* Study questions *
A. In the article below on the 1983 film Without a Trace, who is credited with editing the film?
B. Decide whether each statement agrees with the article below on the 1983 film Without a Trace. (i) Susan Selky teaches English at Columbia University. (ii) Graham works as a professor at Columbia University. (iii) The film runs 90 minutes.

* Document segment *
- Theatrical release poster
- Directed by: Stanley R. Jaffe
- Screenplay by: Beth Gutcheon
- Based on: Still Missing 1981 novel by Beth Gutcheon
- Produced by: Stanley R. Jaffe
- Starring: Kate Nelligan; Judd Hirsch; David Dukes; Stockard Channing;
- Cinematography: John Bailey
- Edited by: Cynthia Scheider
- Music by: Jack Nitzsche
- Distributed by: 20th Century Fox
- Release date: February 4, 1983;
- Running time: 120 minutes
- Country: United States
- Language: English
- Box office: $9.6 million

= Without a Trace (1983 film) =

1983 American drama film by Stanley R. Jaffe

Without a Trace is a 1983 American drama film directed by Stanley R. Jaffe and starring Kate Nelligan, Judd Hirsch, David Dukes and Stockard Channing. Adapted by screenwriter Beth Gutcheon from her own 1981 novel Still Missing, the story is partly based on the real-life disappearance of Etan Patz.

==Plot==
Susan Selky, an English professor at Columbia University, lives in a Brooklyn brownstone with her 6-year-old son Alex. One March morning, she sees Alex off to his school, two blocks away.

Returning home after work, Susan becomes increasingly alarmed when Alex is late. She calls her friend and neighbor Jocelyn Norris, whose daughter is Alex's classmate, and learns that Alex was not in school that day. She calls the New York City Police Department, and officers descend on the townhouse, led by Lieutenant Al Menetti. The police suspect her estranged husband, Graham, a professor at New York University, but he produces an alibi.

Susan's case generates media attention, and citizens help by distributing posters. Susan is initially criticized for allowing her son to walk to school alone. A polygraph test clears her as a suspect. Numerous leads are checked, including several reports that Alex may have been seen in the back seat of a blue 1965 Chevy. A psychic is also called in, but each lead fizzles.

The investigation drags on, and Graham is at odds with Menetti after budget cuts force him to dismantle the command center in Susan's apartment and run the case from the precinct. At one point, Graham takes matters into his own hands after receiving a ransom call. Given a beating, he requires a hospital stay.

A break in the case happens when a pair of Alex's bloody underpants is found in the apartment of Susan's housekeeper, Philippe. It's learned that the gay Philippe was picked up with a 14-year-old male prostitute. Philippe swears he did not harm Alex and says the bloody underpants were Alex's old pair that he used as a polishing cloth. He used it to stop bleeding after cutting himself washing dishes. Convinced that Philippe is innocent, Susan tries to persuade Menetti to drop the charges, but he refuses, citing undisclosed physical evidence.

* Dataset entries *

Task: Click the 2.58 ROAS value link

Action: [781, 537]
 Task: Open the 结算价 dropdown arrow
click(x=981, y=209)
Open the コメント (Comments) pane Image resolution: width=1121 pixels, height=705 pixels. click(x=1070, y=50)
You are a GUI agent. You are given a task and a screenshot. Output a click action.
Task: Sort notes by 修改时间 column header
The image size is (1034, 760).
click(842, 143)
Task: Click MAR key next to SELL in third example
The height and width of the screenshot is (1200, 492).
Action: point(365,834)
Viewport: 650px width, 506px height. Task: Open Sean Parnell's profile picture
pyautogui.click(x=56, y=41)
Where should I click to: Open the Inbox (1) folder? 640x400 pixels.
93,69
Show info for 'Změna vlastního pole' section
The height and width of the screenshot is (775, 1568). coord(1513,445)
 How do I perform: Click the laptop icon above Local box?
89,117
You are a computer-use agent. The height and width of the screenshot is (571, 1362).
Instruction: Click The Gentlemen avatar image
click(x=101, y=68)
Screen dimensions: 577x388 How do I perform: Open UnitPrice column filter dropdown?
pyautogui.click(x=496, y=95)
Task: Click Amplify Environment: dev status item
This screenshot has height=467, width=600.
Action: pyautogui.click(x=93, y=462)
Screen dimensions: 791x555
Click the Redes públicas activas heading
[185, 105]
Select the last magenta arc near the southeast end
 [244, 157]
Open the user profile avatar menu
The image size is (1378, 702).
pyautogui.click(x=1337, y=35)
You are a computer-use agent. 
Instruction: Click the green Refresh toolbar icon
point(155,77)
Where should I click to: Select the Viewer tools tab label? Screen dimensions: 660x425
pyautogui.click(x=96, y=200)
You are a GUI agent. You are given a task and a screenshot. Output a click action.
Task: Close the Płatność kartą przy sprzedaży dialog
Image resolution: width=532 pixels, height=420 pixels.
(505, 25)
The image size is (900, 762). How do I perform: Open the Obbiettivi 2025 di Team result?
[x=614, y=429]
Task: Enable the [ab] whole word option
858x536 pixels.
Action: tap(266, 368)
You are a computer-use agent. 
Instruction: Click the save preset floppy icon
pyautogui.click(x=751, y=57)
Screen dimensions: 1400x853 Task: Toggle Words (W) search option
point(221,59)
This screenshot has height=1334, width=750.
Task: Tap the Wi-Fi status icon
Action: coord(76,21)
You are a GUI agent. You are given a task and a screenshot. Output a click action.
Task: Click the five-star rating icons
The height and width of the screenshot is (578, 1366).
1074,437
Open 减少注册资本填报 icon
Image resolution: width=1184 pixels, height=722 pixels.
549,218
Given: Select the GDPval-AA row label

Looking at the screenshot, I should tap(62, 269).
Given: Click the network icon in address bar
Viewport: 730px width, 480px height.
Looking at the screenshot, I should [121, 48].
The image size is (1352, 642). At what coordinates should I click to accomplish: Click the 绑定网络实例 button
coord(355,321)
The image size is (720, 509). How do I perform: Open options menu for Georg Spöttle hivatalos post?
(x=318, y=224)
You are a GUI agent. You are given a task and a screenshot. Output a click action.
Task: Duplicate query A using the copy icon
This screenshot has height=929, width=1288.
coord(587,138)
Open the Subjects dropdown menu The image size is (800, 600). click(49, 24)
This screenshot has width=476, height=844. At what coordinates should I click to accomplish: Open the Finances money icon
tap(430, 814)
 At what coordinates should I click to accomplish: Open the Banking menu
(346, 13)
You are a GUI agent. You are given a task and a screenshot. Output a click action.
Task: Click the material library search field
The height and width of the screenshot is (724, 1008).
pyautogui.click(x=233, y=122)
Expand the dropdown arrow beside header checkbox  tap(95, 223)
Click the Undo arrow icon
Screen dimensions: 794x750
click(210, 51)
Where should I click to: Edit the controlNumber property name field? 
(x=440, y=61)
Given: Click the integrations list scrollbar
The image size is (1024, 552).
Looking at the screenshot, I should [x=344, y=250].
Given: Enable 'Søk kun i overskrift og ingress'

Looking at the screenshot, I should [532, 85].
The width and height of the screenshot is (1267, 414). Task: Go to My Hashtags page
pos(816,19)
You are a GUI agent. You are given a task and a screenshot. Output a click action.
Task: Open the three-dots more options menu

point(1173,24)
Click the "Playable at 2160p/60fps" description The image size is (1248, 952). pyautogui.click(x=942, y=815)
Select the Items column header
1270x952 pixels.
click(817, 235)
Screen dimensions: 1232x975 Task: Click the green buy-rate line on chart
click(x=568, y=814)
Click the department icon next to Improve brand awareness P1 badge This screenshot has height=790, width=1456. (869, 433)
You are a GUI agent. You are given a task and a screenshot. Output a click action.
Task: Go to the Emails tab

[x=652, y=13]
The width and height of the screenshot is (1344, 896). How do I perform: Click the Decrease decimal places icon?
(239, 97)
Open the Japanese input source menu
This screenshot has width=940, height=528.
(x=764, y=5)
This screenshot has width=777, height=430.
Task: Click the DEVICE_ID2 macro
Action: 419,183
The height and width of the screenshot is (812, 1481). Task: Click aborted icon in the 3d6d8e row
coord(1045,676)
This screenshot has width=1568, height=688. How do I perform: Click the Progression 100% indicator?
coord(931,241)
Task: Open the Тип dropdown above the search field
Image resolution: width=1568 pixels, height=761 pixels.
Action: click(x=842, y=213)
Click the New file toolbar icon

* Answer list *
A. Cynthia Scheider edited the film.

B.
(i) Yes: "an English professor at Columbia University"
(ii) No: "a professor at New York University"
(iii) No: "Running time: 120 minutes"